Write out every line of the material below exactly as it appears.

* start SOURCE MATERIAL *

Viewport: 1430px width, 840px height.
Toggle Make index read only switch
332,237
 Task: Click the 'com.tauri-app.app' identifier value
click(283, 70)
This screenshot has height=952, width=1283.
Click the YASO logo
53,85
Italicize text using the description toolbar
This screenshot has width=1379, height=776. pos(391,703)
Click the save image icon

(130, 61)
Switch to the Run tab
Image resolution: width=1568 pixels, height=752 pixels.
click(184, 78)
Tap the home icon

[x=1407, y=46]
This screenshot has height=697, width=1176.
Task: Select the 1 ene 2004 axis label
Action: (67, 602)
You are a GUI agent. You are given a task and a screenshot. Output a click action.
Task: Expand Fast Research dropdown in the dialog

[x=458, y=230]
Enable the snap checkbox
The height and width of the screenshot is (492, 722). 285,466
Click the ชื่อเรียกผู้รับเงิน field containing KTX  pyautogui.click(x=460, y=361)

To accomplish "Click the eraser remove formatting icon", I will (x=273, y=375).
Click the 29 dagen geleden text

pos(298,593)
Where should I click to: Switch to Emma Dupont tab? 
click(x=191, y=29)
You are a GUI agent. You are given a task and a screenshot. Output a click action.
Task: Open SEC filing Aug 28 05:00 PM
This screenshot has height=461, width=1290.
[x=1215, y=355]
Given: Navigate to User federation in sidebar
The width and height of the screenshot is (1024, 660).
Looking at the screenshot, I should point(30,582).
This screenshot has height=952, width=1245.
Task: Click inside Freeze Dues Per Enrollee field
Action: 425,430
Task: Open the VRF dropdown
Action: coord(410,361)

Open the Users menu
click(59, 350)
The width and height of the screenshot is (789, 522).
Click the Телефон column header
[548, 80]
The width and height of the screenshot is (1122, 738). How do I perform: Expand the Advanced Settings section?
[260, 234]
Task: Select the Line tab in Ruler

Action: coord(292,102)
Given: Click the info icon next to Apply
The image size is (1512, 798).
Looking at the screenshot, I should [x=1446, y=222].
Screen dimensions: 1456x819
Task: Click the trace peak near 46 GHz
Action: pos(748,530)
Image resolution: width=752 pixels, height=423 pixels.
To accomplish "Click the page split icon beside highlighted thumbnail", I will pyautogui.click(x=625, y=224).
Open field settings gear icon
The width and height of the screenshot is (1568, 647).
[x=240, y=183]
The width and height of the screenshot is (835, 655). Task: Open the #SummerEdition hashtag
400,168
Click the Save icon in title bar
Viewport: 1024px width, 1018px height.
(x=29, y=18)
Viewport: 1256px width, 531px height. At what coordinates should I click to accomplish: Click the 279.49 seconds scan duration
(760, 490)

* end SOURCE MATERIAL *

**RESULT BELOW**:
Viewport: 1430px width, 840px height.
Toggle Make index read only switch
332,237
 Task: Click the 'com.tauri-app.app' identifier value
click(283, 70)
This screenshot has height=952, width=1283.
Click the YASO logo
53,85
Italicize text using the description toolbar
This screenshot has width=1379, height=776. pos(391,703)
Click the save image icon

(130, 61)
Switch to the Run tab
Image resolution: width=1568 pixels, height=752 pixels.
click(184, 78)
Tap the home icon

[x=1407, y=46]
This screenshot has height=697, width=1176.
Task: Select the 1 ene 2004 axis label
Action: (67, 602)
You are a GUI agent. You are given a task and a screenshot. Output a click action.
Task: Expand Fast Research dropdown in the dialog

[x=458, y=230]
Enable the snap checkbox
The height and width of the screenshot is (492, 722). 285,466
Click the ชื่อเรียกผู้รับเงิน field containing KTX  pyautogui.click(x=460, y=361)

To accomplish "Click the eraser remove formatting icon", I will (x=273, y=375).
Click the 29 dagen geleden text

pos(298,593)
Where should I click to: Switch to Emma Dupont tab? 
click(x=191, y=29)
You are a GUI agent. You are given a task and a screenshot. Output a click action.
Task: Open SEC filing Aug 28 05:00 PM
This screenshot has height=461, width=1290.
[x=1215, y=355]
Given: Navigate to User federation in sidebar
The width and height of the screenshot is (1024, 660).
Looking at the screenshot, I should point(30,582).
This screenshot has height=952, width=1245.
Task: Click inside Freeze Dues Per Enrollee field
Action: 425,430
Task: Open the VRF dropdown
Action: coord(410,361)

Open the Users menu
click(59, 350)
The width and height of the screenshot is (789, 522).
Click the Телефон column header
[548, 80]
The width and height of the screenshot is (1122, 738). How do I perform: Expand the Advanced Settings section?
[260, 234]
Task: Select the Line tab in Ruler

Action: coord(292,102)
Given: Click the info icon next to Apply
The image size is (1512, 798).
Looking at the screenshot, I should [x=1446, y=222].
Screen dimensions: 1456x819
Task: Click the trace peak near 46 GHz
Action: pos(748,530)
Image resolution: width=752 pixels, height=423 pixels.
To accomplish "Click the page split icon beside highlighted thumbnail", I will pyautogui.click(x=625, y=224).
Open field settings gear icon
The width and height of the screenshot is (1568, 647).
[x=240, y=183]
The width and height of the screenshot is (835, 655). Task: Open the #SummerEdition hashtag
400,168
Click the Save icon in title bar
Viewport: 1024px width, 1018px height.
(x=29, y=18)
Viewport: 1256px width, 531px height. At what coordinates should I click to accomplish: Click the 279.49 seconds scan duration
(760, 490)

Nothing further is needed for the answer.